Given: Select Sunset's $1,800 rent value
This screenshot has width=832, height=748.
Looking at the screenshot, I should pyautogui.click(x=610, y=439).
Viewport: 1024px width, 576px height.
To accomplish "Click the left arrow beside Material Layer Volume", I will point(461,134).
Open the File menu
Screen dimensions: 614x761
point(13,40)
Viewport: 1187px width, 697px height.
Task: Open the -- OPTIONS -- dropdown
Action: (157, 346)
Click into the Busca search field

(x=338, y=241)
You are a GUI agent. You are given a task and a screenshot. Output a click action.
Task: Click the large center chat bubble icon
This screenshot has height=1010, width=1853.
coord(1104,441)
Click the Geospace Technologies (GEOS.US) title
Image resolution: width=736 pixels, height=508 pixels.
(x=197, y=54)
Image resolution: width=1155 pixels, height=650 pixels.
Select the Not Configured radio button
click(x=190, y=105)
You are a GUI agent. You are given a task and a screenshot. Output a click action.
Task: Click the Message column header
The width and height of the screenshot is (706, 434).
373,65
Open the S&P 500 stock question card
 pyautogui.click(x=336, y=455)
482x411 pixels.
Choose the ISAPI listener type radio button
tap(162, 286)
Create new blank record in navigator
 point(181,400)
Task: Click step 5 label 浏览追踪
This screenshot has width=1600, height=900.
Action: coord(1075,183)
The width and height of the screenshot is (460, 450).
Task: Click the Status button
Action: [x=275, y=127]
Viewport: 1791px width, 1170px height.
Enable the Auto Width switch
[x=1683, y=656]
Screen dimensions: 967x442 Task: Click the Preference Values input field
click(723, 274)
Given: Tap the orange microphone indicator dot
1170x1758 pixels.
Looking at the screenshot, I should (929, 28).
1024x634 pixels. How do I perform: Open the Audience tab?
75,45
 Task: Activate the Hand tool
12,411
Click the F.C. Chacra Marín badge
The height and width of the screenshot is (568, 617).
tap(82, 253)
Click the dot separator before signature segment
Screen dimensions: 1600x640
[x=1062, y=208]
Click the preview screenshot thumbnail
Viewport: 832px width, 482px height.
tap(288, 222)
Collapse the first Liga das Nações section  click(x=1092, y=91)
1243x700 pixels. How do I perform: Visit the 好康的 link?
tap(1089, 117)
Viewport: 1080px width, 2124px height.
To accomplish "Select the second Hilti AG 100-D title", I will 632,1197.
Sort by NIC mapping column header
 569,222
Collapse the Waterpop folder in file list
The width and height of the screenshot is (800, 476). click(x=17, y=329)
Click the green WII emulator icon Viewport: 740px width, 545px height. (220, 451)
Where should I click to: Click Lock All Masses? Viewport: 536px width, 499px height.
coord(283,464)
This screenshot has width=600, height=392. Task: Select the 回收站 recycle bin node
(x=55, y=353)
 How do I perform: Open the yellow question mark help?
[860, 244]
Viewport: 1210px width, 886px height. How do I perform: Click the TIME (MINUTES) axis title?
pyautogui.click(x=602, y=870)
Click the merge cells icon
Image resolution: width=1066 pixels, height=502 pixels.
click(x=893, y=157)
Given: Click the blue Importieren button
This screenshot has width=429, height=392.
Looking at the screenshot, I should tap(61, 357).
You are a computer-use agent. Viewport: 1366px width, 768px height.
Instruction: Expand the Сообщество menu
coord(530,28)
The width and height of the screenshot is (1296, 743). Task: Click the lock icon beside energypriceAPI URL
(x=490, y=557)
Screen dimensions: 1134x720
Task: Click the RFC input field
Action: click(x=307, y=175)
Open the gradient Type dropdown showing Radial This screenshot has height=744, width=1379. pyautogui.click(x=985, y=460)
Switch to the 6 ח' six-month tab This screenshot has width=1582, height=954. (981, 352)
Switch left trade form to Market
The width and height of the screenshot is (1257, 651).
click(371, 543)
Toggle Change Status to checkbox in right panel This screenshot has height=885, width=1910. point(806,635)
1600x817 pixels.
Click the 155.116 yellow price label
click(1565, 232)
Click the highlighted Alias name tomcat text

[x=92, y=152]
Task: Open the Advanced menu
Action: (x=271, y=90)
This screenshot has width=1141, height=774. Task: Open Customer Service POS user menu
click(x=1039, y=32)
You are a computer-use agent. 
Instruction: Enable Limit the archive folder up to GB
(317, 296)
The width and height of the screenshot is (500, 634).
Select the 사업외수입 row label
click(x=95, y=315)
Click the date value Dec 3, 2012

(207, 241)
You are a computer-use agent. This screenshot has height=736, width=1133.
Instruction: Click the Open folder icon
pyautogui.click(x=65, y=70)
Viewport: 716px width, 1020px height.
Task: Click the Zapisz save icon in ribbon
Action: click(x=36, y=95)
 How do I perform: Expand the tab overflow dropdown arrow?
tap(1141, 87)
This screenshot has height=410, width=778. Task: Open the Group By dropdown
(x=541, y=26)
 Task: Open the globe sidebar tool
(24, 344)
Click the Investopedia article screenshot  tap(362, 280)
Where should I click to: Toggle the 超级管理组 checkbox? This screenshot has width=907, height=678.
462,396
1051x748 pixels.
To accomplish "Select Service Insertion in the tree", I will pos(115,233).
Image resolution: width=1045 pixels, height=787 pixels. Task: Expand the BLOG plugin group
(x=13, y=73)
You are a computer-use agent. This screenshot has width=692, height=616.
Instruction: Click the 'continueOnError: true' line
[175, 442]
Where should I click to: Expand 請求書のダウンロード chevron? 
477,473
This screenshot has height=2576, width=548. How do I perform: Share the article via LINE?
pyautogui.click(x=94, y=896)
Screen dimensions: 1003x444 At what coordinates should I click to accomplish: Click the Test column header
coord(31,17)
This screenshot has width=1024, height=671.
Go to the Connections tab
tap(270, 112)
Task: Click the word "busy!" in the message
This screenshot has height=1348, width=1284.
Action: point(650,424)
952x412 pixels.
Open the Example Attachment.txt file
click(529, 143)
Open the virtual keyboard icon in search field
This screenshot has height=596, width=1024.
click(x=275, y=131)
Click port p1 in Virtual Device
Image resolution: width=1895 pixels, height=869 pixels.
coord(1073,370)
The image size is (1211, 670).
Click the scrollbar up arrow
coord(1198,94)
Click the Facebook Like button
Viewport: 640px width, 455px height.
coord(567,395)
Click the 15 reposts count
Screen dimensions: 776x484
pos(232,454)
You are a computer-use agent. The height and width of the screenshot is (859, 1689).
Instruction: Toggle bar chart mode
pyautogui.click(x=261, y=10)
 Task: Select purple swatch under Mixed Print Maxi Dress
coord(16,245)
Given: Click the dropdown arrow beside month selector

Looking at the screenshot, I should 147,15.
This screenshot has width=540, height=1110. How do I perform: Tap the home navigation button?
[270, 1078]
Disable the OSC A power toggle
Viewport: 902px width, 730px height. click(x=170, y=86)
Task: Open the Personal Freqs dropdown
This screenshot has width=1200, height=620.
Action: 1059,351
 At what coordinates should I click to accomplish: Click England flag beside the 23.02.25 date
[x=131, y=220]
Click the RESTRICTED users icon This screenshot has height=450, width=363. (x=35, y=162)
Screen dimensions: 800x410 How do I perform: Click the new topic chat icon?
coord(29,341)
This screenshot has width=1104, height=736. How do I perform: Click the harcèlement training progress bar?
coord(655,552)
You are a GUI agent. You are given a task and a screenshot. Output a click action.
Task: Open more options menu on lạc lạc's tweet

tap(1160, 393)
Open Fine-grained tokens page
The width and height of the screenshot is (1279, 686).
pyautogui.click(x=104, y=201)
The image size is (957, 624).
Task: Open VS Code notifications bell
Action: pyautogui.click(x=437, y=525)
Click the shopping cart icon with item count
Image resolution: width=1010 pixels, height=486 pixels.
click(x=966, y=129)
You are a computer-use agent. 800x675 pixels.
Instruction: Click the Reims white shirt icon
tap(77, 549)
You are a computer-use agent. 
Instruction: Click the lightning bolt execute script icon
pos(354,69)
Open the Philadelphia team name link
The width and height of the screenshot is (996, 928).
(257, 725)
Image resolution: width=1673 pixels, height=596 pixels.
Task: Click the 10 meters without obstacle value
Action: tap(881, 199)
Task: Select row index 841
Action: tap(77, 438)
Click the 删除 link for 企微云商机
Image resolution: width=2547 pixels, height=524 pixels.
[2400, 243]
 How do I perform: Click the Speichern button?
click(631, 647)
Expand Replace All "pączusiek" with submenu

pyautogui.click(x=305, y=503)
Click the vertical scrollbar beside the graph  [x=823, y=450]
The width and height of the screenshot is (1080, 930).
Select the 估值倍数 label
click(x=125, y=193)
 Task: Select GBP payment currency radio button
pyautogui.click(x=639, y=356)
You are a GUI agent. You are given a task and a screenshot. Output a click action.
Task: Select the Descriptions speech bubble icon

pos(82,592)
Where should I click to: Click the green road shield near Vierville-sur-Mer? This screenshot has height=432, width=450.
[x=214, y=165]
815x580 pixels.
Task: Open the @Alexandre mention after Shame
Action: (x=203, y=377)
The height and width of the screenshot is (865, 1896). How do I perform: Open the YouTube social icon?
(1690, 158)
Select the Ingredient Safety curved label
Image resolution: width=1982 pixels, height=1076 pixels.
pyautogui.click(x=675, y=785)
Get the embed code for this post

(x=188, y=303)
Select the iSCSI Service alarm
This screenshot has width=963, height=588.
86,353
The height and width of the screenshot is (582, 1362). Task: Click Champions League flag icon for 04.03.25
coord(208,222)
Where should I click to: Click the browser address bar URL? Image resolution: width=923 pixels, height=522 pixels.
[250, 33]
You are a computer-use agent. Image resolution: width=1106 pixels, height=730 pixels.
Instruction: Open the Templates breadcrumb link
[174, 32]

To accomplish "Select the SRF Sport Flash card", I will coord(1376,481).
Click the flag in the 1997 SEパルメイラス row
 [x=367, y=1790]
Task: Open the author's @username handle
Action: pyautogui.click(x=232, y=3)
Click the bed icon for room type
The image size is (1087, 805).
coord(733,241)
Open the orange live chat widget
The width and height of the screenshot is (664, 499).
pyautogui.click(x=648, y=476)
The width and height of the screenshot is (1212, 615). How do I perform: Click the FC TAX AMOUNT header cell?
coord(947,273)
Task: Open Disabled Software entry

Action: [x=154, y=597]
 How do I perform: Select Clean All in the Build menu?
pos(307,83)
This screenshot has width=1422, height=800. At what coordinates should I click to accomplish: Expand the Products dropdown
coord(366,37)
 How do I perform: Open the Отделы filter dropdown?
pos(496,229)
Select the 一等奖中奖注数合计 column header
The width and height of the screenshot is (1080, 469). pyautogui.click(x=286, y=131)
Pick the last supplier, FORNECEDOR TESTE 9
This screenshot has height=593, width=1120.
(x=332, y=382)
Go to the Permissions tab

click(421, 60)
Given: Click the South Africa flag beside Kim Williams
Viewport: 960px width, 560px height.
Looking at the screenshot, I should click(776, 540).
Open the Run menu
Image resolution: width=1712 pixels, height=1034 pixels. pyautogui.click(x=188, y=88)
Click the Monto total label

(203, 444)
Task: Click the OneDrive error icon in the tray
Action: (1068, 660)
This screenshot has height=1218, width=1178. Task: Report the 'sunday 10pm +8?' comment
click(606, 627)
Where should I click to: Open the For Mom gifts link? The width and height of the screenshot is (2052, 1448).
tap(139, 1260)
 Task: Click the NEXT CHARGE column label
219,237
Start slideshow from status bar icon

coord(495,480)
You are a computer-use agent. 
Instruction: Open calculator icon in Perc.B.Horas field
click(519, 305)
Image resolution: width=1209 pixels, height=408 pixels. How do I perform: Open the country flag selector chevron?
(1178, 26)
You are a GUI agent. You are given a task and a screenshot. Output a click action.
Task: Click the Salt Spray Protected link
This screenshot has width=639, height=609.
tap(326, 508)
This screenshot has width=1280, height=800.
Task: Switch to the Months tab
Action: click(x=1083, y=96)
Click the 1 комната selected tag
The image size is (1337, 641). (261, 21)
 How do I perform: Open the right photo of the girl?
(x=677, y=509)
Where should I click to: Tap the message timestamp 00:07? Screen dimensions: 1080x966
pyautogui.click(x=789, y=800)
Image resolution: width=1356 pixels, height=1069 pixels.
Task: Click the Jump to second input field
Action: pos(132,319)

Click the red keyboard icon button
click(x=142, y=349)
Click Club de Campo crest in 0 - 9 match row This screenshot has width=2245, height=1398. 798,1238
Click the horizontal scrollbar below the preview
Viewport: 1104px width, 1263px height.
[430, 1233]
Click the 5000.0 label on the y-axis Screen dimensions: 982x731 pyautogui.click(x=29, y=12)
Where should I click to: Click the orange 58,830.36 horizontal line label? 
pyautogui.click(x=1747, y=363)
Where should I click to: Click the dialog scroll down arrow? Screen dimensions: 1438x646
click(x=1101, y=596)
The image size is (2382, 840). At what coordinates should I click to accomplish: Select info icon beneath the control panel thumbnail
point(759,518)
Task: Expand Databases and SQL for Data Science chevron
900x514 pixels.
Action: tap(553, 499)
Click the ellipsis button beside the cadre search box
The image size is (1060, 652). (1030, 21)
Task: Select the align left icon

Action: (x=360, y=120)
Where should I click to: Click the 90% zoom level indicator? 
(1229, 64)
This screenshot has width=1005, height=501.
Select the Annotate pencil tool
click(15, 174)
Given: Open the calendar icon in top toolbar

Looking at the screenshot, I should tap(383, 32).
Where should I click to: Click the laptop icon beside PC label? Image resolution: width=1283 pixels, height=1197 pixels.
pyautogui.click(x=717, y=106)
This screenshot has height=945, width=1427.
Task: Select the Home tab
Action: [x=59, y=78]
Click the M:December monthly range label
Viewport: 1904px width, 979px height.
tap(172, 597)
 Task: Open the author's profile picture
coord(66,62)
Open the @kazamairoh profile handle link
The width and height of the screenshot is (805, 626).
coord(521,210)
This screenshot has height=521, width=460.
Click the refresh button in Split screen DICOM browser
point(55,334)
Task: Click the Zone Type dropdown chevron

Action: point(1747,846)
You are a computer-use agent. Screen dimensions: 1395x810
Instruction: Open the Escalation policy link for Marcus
^^^^^^^^
The task » Look through the data and show every line containing "preview".

Task answer »
Click the preview screenshot thumbnail
Click the horizontal scrollbar below the preview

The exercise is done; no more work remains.